Open Finance: Podatek Belki zostanie na wieki?

WYDARZENIE DNIA
Rząd nie zamierza rezygnować z podatku od zysków kapitałowych – donosi dzisiejsze wydanie Gazety Wyborczej. Okazuje się, że to zbyt łakomy kąsek dla budżetu, wart kilka miliardów PLN rocznie.

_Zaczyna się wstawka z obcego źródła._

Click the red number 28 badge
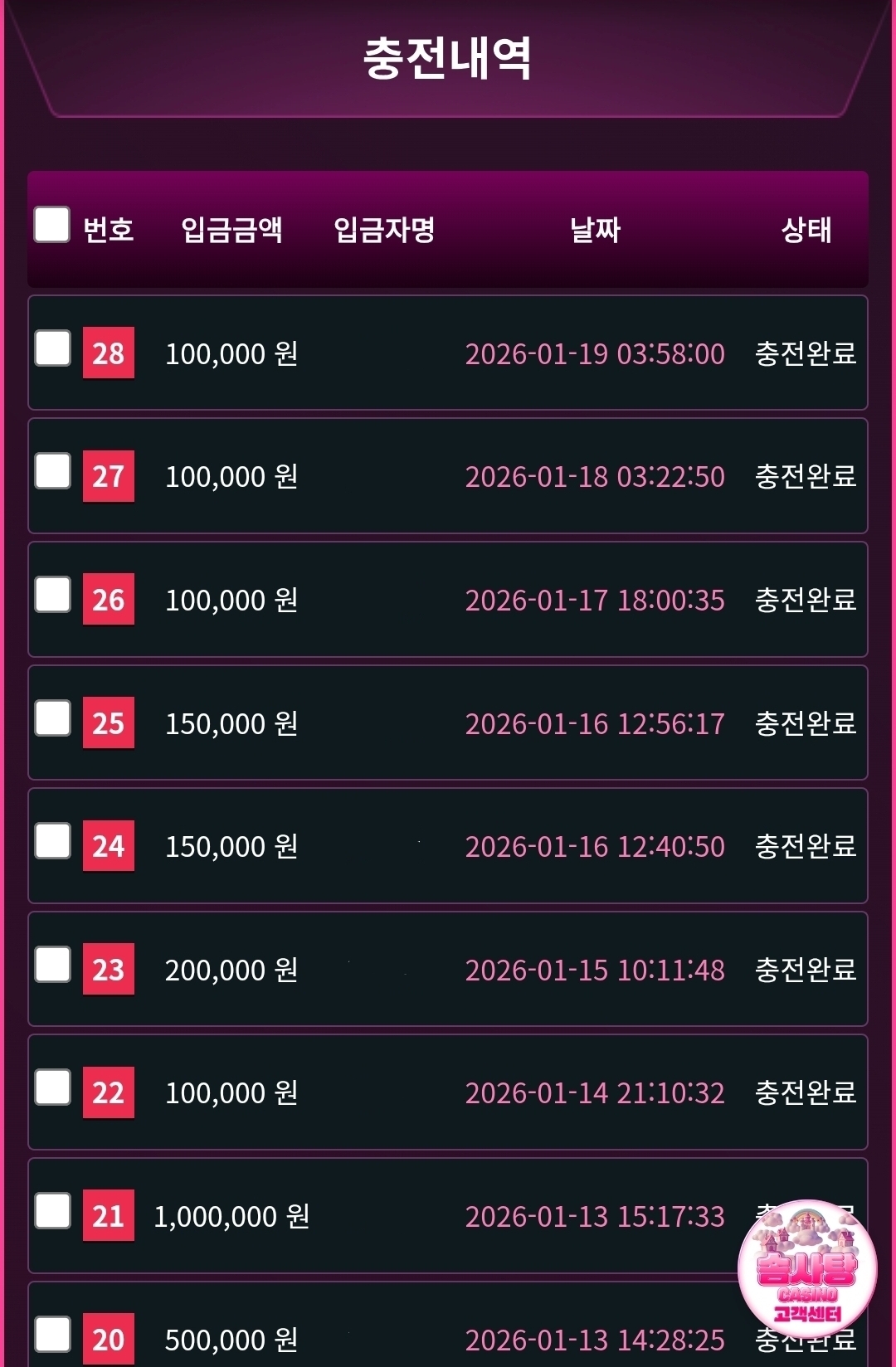896x1367 pixels. click(x=109, y=353)
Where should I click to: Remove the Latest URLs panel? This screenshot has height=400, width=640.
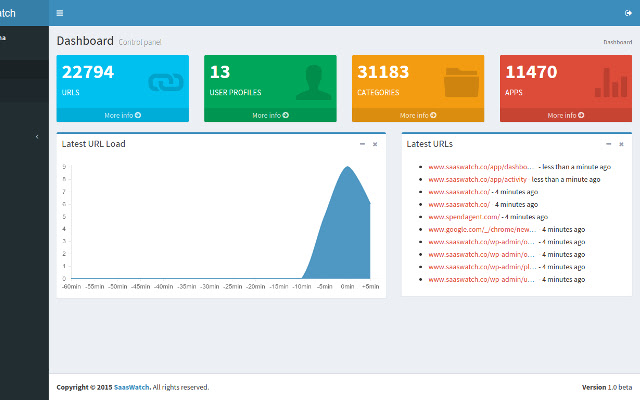click(x=620, y=144)
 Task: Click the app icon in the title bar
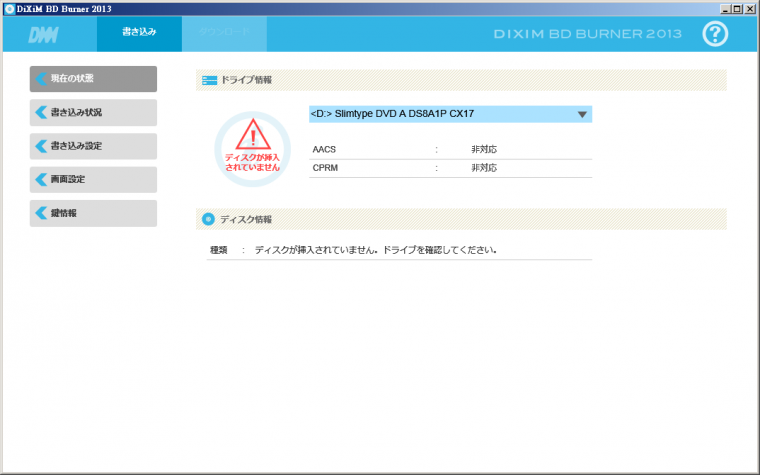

Już w 2005 roku przychody państwa z podatku od samych odsetek z lokat i obligacji wyniosły 1,4 mld PLN, a kolejne 800 mln PLN dorzucili giełdowi inwestorzy. Wprawdzie nie ma żadnych szacunków jak sprawa prezentowała się w 2006 r. (podatnicy wciąż jeszcze składają zeznania), ale biorąc pod uwagę rozwój giełdowej hossy, trudno przypuszczać, by te wpływy miały zmaleć.
Zdaniem Piotra Skwirowskiego – dziennikarza „GW” – resort finansów nie pogardzi taką kwotą i wycofa się z obiecanej likwidacji podatku Belki. Obietnica padła jeszcze przed wyborami, ale później powtórzyła ją Gilowska i dodała, że likwidacja podatku mogłaby mieć miejsce za dwa-trzy lata.

SYTUACJA NA GPW
W środę indeksy giełdowe kontynuowały zniżki, choć tym razem nie były one zbyt przekonujące. WIG stracił 0,3 proc., a WIG20 0,5 proc., wszystko to przy niezbyt wysokich obrotach, które na całym rynku akcji przekroczyły 2,1 mld PLN.
Po opublikowaniu przed sesją wyników przez BZ WBK, które okazały się lepsze od oczekiwań, bardzo dobrze spisywał się sektor bankowy. Przeciwwagą były dla niego akcje Telekomunikacji, które straciły prawie 5 proc., także w reakcji na wyniki kwartalne – te jednak zostały ocenione jako słabsze.
Sezon publikacji wyników kwartalnych rusza na dobre i w najbliższych tygodniach będą one głównym determinantem zachowania kursów. Sądząc po kondycji gospodarki w I kw., wyniki powinny być bardzo dobre.

GIEŁDY ZAGRANICZNE
Nie ustaje hossa na amerykańskich rynkach akcji. Inwestorzy zupełnie nie przejęli się słabymi danymi z rynku nieruchomości, za to bardzo cieszą się z rosnących zysków spółek giełdowych w I kwartale. Wczoraj Dow Jones wzrósł o 1,3 proc. i po raz pierwszy w historii przekroczył poziom 13 tys. pkt. S&P wzrósł o 1 proc. i jest najwyżej od sześciu lat, podobnie jak Nasdaq, który także zyskał 1 proc.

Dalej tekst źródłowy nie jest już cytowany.